Another Anton piece.
I don’t want to oversell Anton. I’ve met Anton a couple of times. We haven’t talked, because he’s the kind who talks so much that I don’t bother to try to talk with them. He’s a foppish dresser, proudly so. I don’t know how much we have in common. But look at this, where he gets the working man exactly right:
“After at least two decades of wage stagnation and even decline, now that we’ve finally reached the nirvana of full employment (and who knows how long it will last), why not take advantage of this tight labor market to raise wages across the board? Especially for the working and middle classes that got nowhere or even lost ground during the housing, finance and tech booms of recent years?”
Boy is right about that. He’s got a few other strong points too.
4 comments:
...now that we’ve finally reached the nirvana of full employment (and who knows how long it will last), why not take advantage of this tight labor market to raise wages across the board?
There's no logic in this, economic or otherwise. Full employment can apply pressure to raise wages, but even did it, it doesn't mean the money is there to pay the higher wages.
And the claim doesn't even address what "full employment" even means beyond being a cute headline claim. The labor participation rate remains at historic lows, and Boomer retirements remain, and will remain, only a fraction of that participation rate. That suggests there isn't any pressure for higher wages.
There may be money for pay for raises, but there's nothing in Anton's claims to suggest there is.
Eric Hines
Supply and Demand is a relevant economic law. Whatever demand there is for labor, increasing the supply will push down the wage at which that supply is available. That will be true for any demand whatsoever.
"Full employment can apply pressure to raise wages, but even did it, it doesn't mean the money is there to pay the higher wages."
Three things can happen: First, prices can rise in order to pay the higher demanded wages. If the people buying the products/services are mostly different people from those producing those products/services (say, people buying yachts or expensive restaurant meals vs people working in the boatyard or the restaurant), then the situation results in some transfer of income/wealth between those categories of people.
Secondly, persistent increases in wages will result in more automation: there are plenty of potential productivity projects that do not make economic sense if you can hire people for $13/hour that start making all kinds of sense if you have to pay $25/hour.

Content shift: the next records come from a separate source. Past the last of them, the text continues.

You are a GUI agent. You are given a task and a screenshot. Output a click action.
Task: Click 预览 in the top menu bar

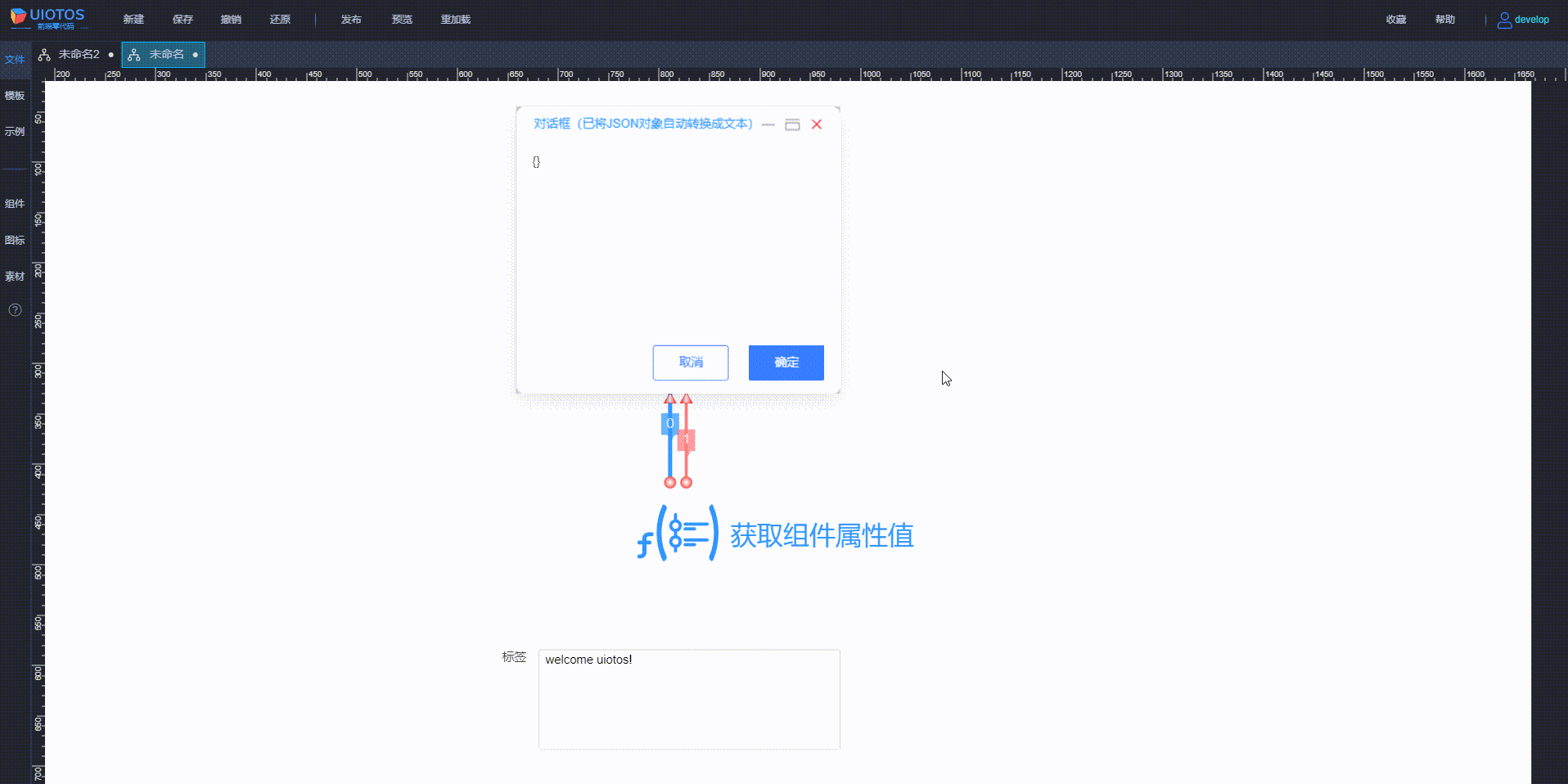tap(402, 19)
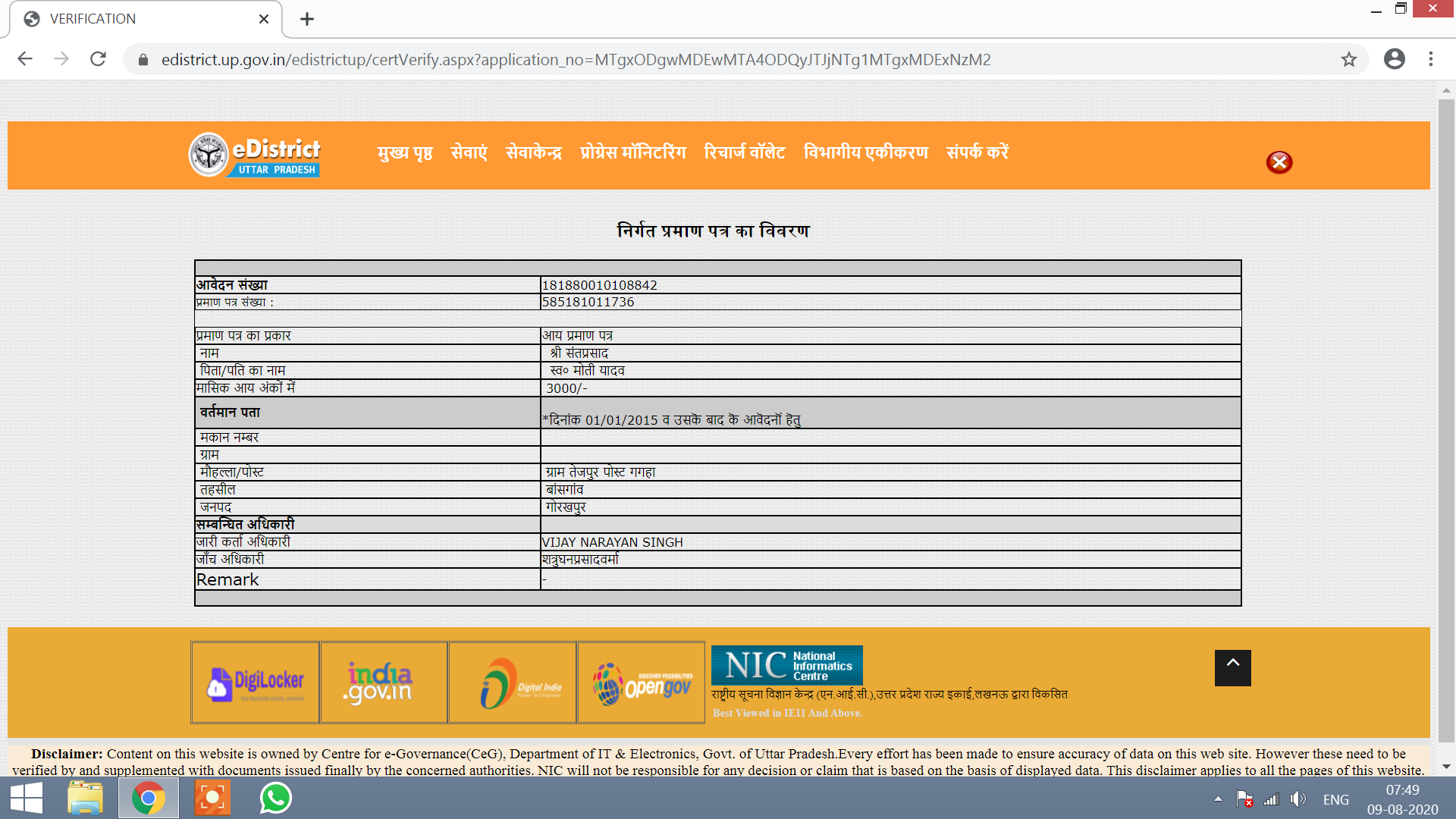Open the सेवाएं menu item
This screenshot has height=819, width=1456.
coord(469,152)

Thirdly, the wage-increase pressure can be short-circuited by offshoring of production to lower-wage countries...this certainly has much to do with the stagnation of wages in recent times. It is hard to see how this can be avoided other than either by stiff tariffs OR by productivity improvements so great as to negate the attraction of offshoring and make the higher US wages economically viable. Banning US companies from offshoring will simply lead to their replacement by non-US companies, absent high tariffs.

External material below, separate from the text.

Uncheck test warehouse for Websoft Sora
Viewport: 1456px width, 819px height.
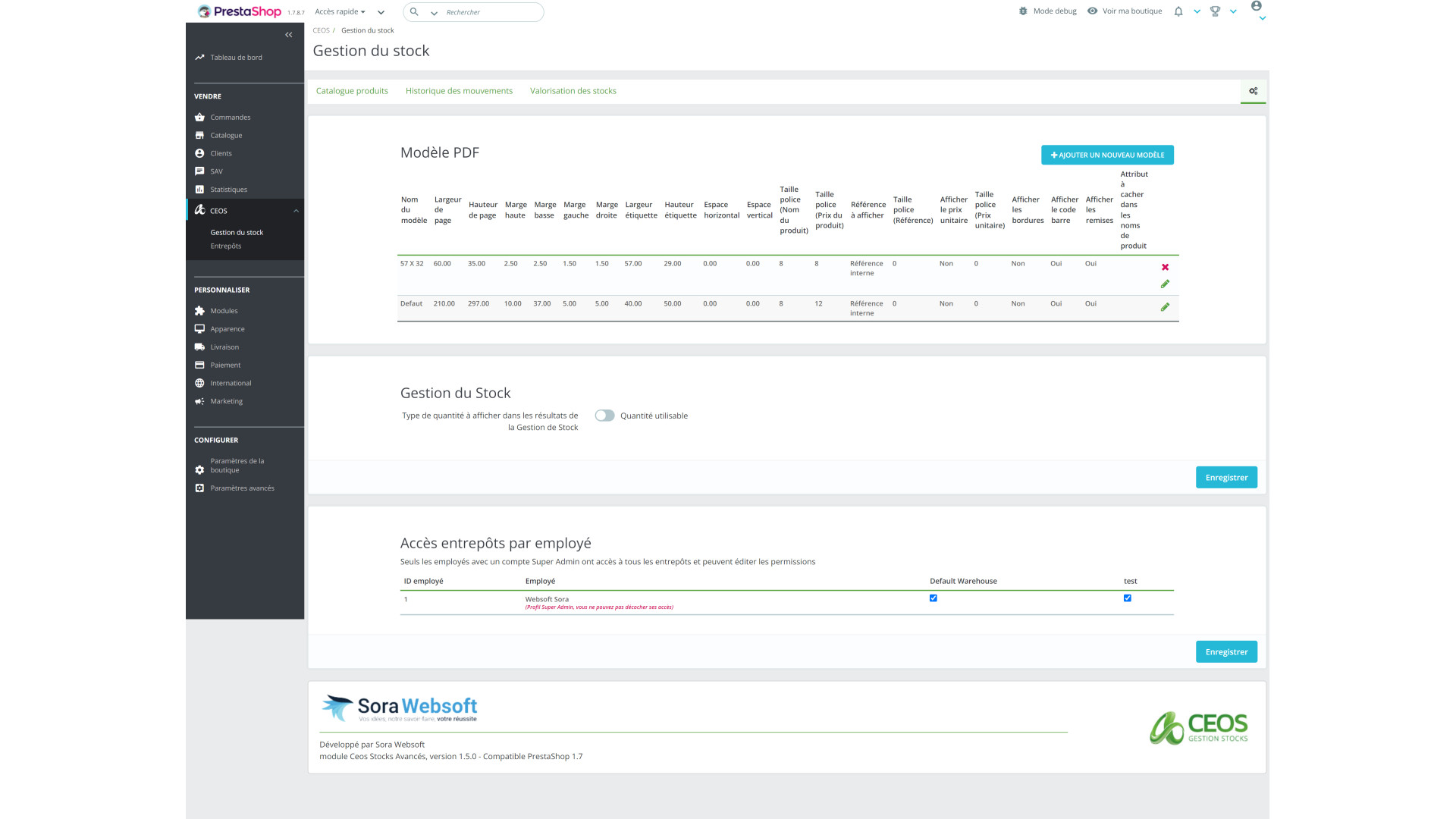1127,598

It's important to recognize that the *only* way for wages to increase across-the-board is through productivity improvements.
If capital can be substituted for labor, which is your second option, it often does result in higher wages for those who remain employed — though fewer workers are needed.
The first option is what I think Anton imagines, and it’s reasonable to think it is applicable. Many once-American jobs are already offshore; others can’t be because they require labor locally. Those who have benefitted most from recent economic trends may be able to import cars, but they need plumbers and electricians here to work on their houses.
Well, or even to build them at all. Unskilled labor is just as subject to supply and demand. People may forgo a house if the labor cost raises the price too high, but if they really want the house and labor is in high demand, they’ll have to offer high enough wages.